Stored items
★ ★ ★

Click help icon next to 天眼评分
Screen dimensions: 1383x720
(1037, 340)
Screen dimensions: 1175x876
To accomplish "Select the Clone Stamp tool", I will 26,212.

★ ★ ★

Your goal: This calls for an exact transcription of every entry above.

Reply:
Click help icon next to 天眼评分
Screen dimensions: 1383x720
(1037, 340)
Screen dimensions: 1175x876
To accomplish "Select the Clone Stamp tool", I will 26,212.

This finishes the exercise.